**Activity:** Without the pictures, set down exactly the lines from the one that contains "Task: Select the 装備 menu entry" to the end of the entries, both included, and nothing besides.

Records shown section start

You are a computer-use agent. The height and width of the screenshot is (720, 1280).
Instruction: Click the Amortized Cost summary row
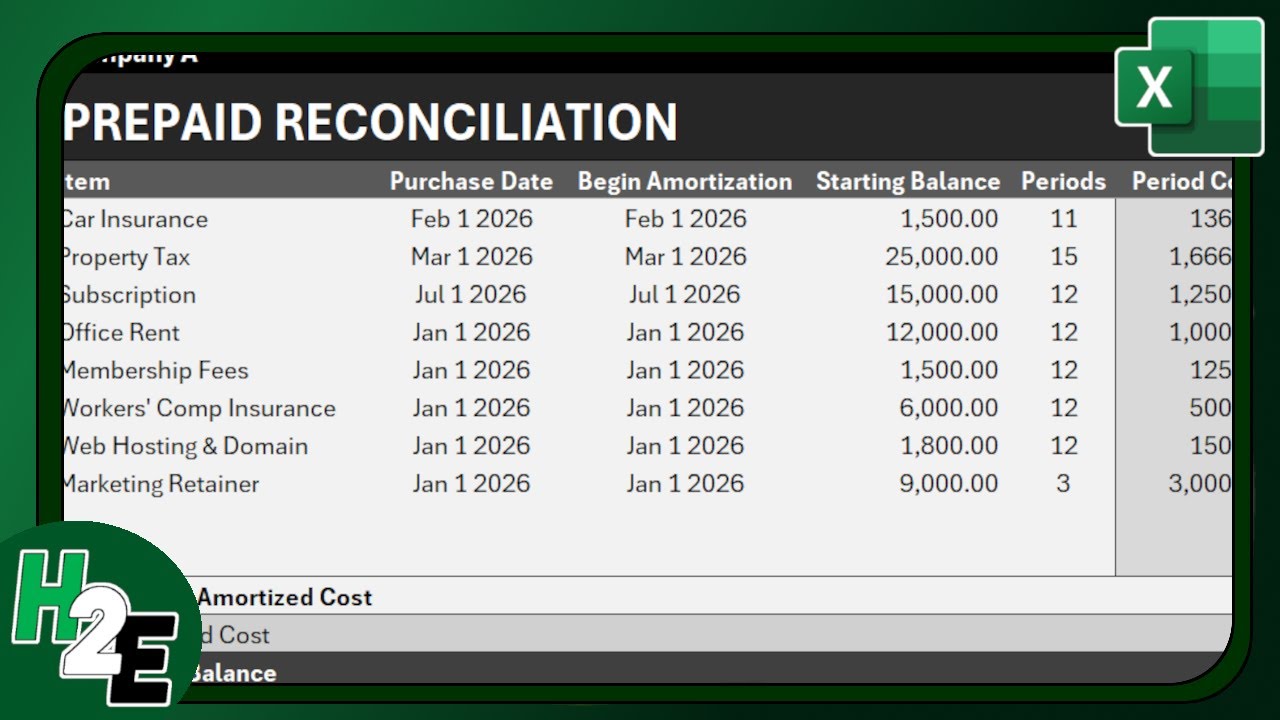point(284,597)
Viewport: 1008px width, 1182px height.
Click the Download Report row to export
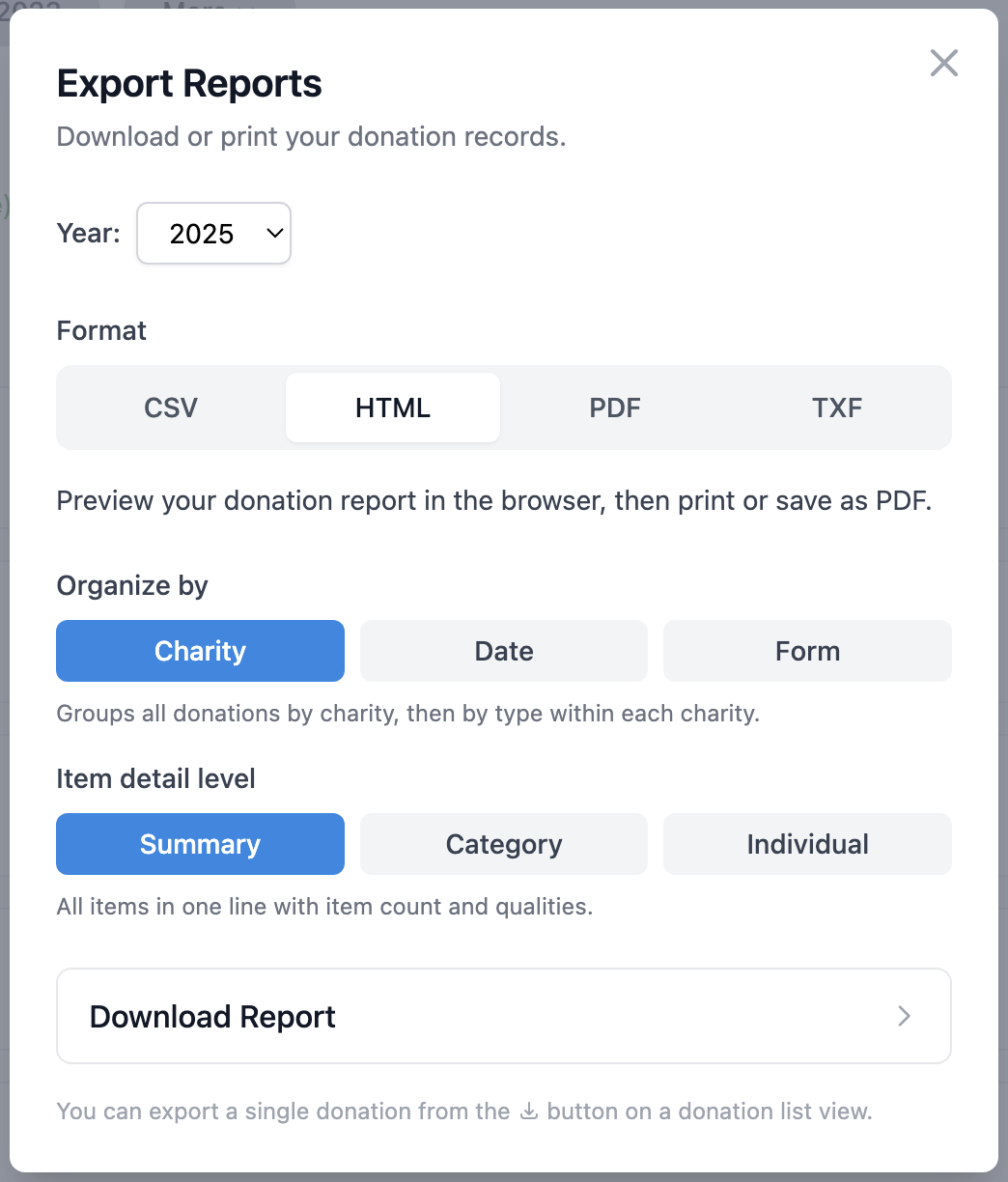click(x=503, y=1016)
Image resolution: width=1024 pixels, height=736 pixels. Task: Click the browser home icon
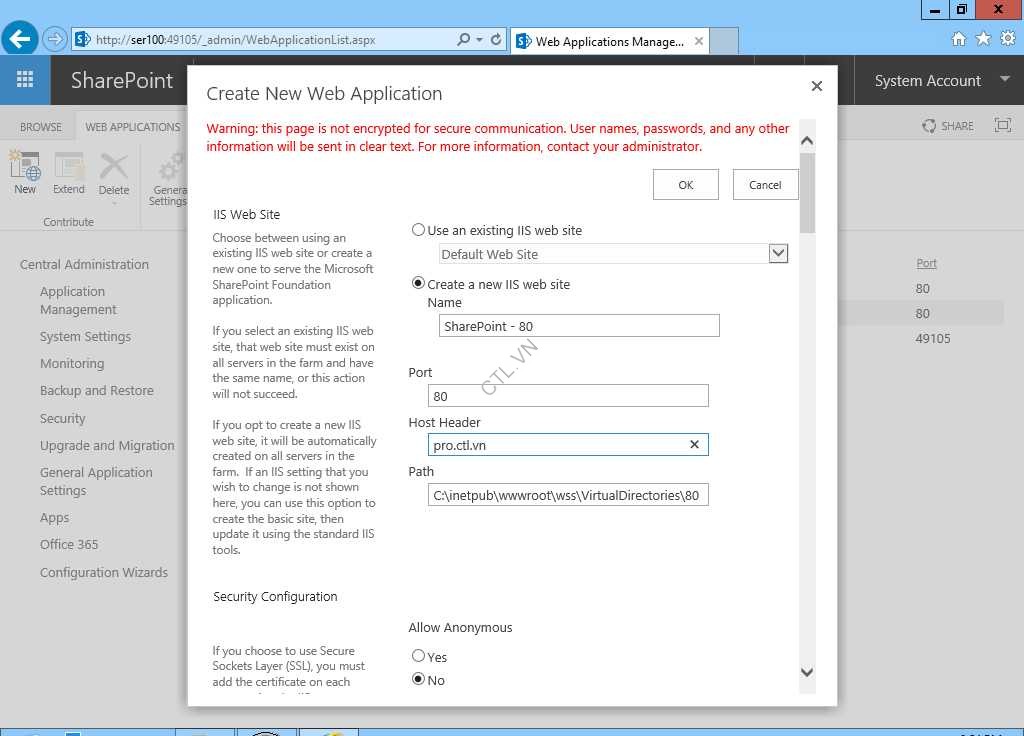tap(958, 39)
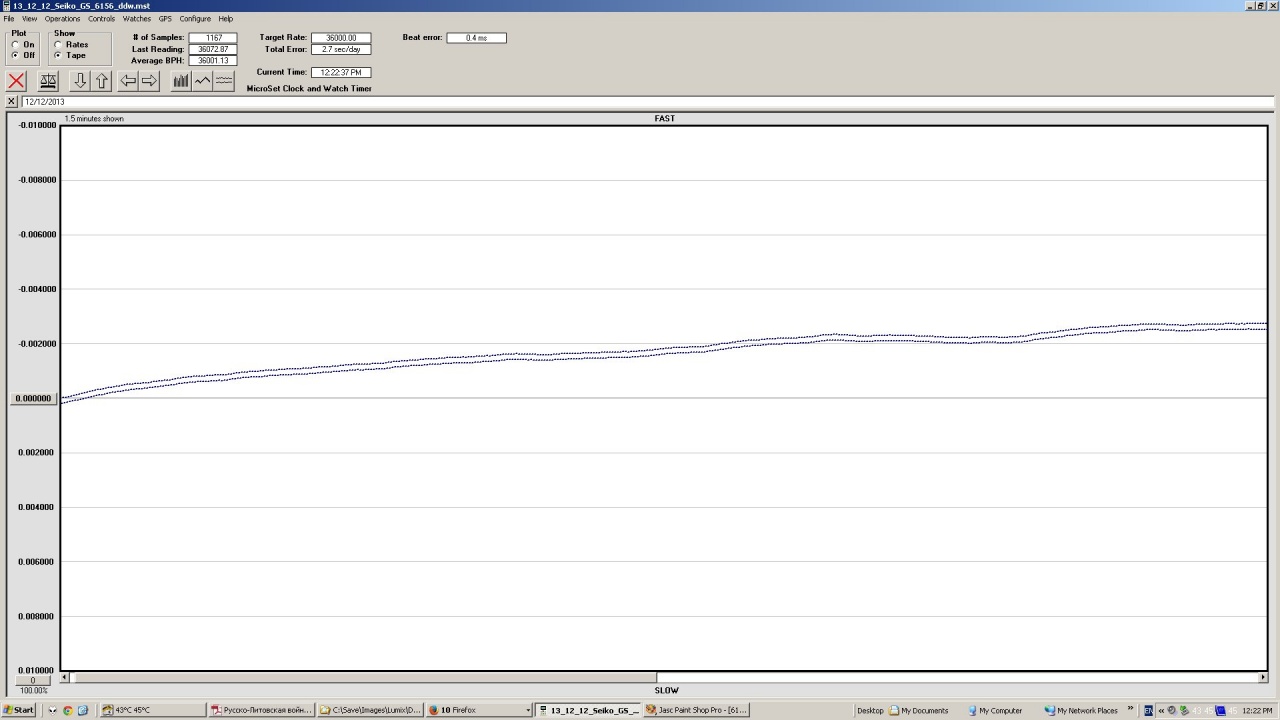Open the Configure menu
The image size is (1280, 720).
tap(195, 19)
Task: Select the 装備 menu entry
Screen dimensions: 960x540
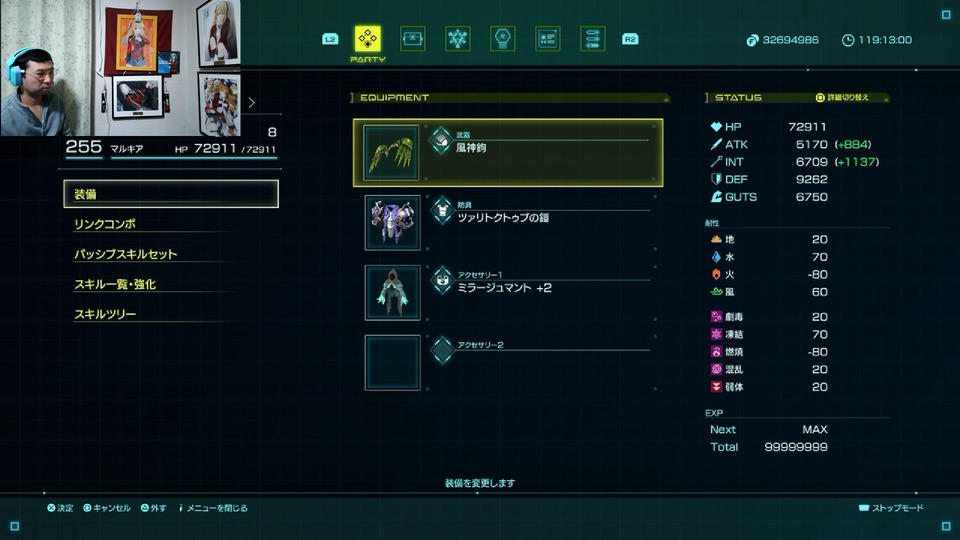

Records shown section end

**Task solution:**
Task: Select the 装備 menu entry
Screen dimensions: 960x540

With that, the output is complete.